++++ Exercise materials ++++
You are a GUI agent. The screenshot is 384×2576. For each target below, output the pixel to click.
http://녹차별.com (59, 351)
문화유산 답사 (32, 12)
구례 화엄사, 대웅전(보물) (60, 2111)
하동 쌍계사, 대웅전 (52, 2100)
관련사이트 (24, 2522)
++++
--- Work item ---
Please print each entry once more, exactly as it reads.

--- Answer for this exercise ---
You are a GUI agent. The screenshot is 384×2576. For each target below, output the pixel to click.
http://녹차별.com (59, 351)
문화유산 답사 (32, 12)
구례 화엄사, 대웅전(보물) (60, 2111)
하동 쌍계사, 대웅전 (52, 2100)
관련사이트 (24, 2522)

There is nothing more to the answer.